Non è neppure impossibile pensare che una parte di coloro che sul posto di lavoro lasciarono la vita, magari perché posizionata alle calandre dove, come raccontano le nonne, “bastava una scintilla e si saltava in aria: quante ne ho viste, madri di famiglia o ragazze appena assunte”. Le calandre erano dei macchinari utilizzati per produrre polvere da sparo nella fase della laminazione delle miscele contenenti nitroglicerina.
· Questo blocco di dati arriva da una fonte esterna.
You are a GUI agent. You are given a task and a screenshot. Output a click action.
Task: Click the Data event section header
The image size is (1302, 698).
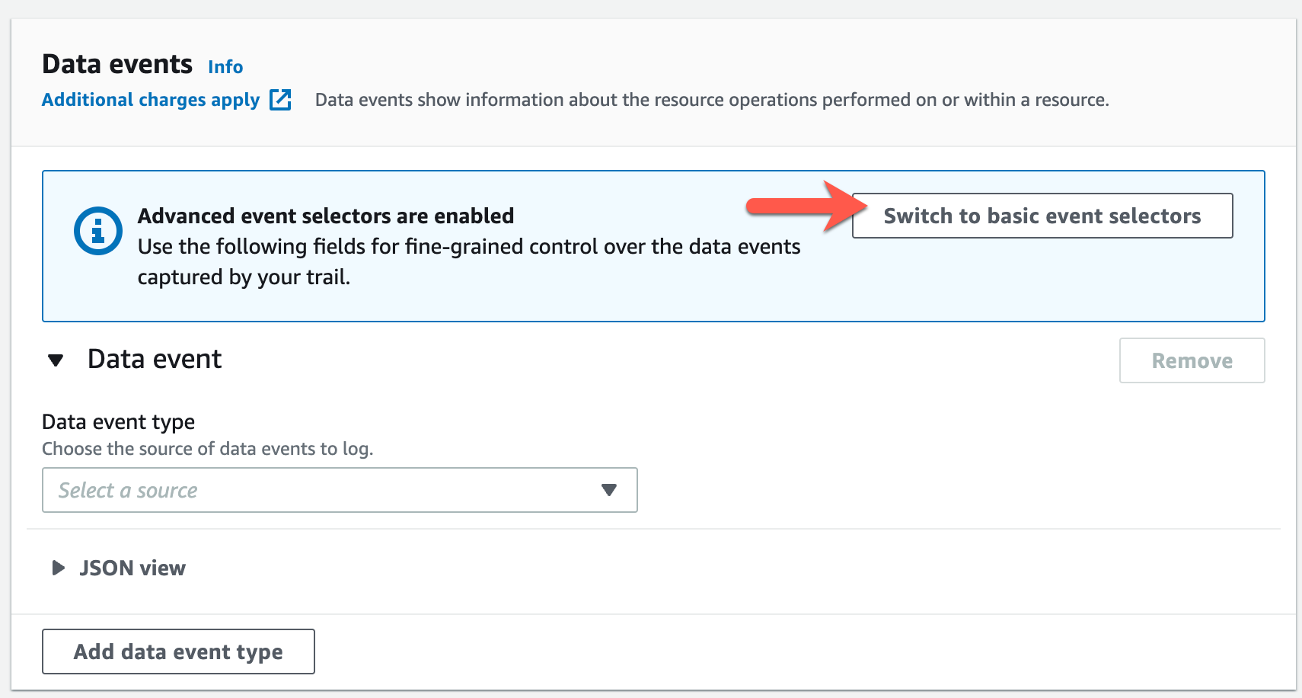154,358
Nella toponomastica di Colleferro non c’è, però, traccia di nessuna di queste donne perché oltre a Santa Barbara (la strada è parallela a via degli esplosivi cosicché il sacro guardi il profano) nel corso degli anni si è dedicato un largo a Santa Caterina, una viuzza a santa Lucia e, storia recente, è stata abbandonata la politica di santità, al fine di optare per un personaggio discusso come Oriana Fallaci, paladina, nell’ultima parte della sua esistenza, di una crociata contro l’Islam.

Senza polemica, non è forse un caso che Via Oriana Fallaci, incroci via Fabrizio Quattrocchi. Scrivendo questo breve articolo mi è tornata in mente una scena memorabile del film di Vittorio De Sica, interpretato dal grande Nino Manfredi e dalla magistrale Mariangela Melato: Lo chiameremo Andrea. Scena nella quale Manfredi, maestro elementare, dovendo disegnare la forma di un uovo sulla lavagna e non trovando il gessetto per scrivere, si avvicina alla finestra, tocca con la punta di un dito una parte dello stipite e pronuncia la frase: “… almeno sto cementificio serve a qualcosa…” e disegna la forma di due uova sulla lavagna. Il cementificio in questione era proprio la “Calce e Cementi” (oggi Italcementi) di Colleferro, che all’epoca lasciava sulle intelaiature delle finestre del paese residui di polveri che fuoriuscivano dallo stabilimento durante le lavorazioni.

Nel film anche Mariangela Melato è una maestra elementare e compagna di vita di Manfredi. I due hanno difficoltà ad avere figli a causa di alcuni piccoli problemi relativi alla scarsa fecondità di lei. Forse il dramma più brutto per una donna, quello di non saper dare la vita a un altro essere. L’attrice ci ha lasciato da poco e rappresenta il tipo di donna migliore, la donna che sa di essere diversa dall’uomo, non lo imita, non se ne crede superiore ma lotta con lui per i suoi diritti e per quelli degli altri. Le relazioni umane, professionali, tra uomini e donne mai sono state, nella storia, semplici, a volte il pregiudizio aveva (e ha, ahinoi) il sopravvento su ciò che poi era la realtà e la toponomastica di Colleferro rappresenta proprio questo: un tabù mentale che percepisce la donna solo come santa, martire che come una Madonna rinuncia al suo essere sessualmente donna, sacrifica la propria vita come se dovesse sempre, in ogni caso, redimere cristianamente se stessa dal fatto intrinseco di essere donna.

Così come anche il greco Euripide, nella tragedia di Ippolito, chiede a Zeus: “perché hai dunque messo fra gli uomini un ambiguo malanno, portando le donne alla luce del sole?”.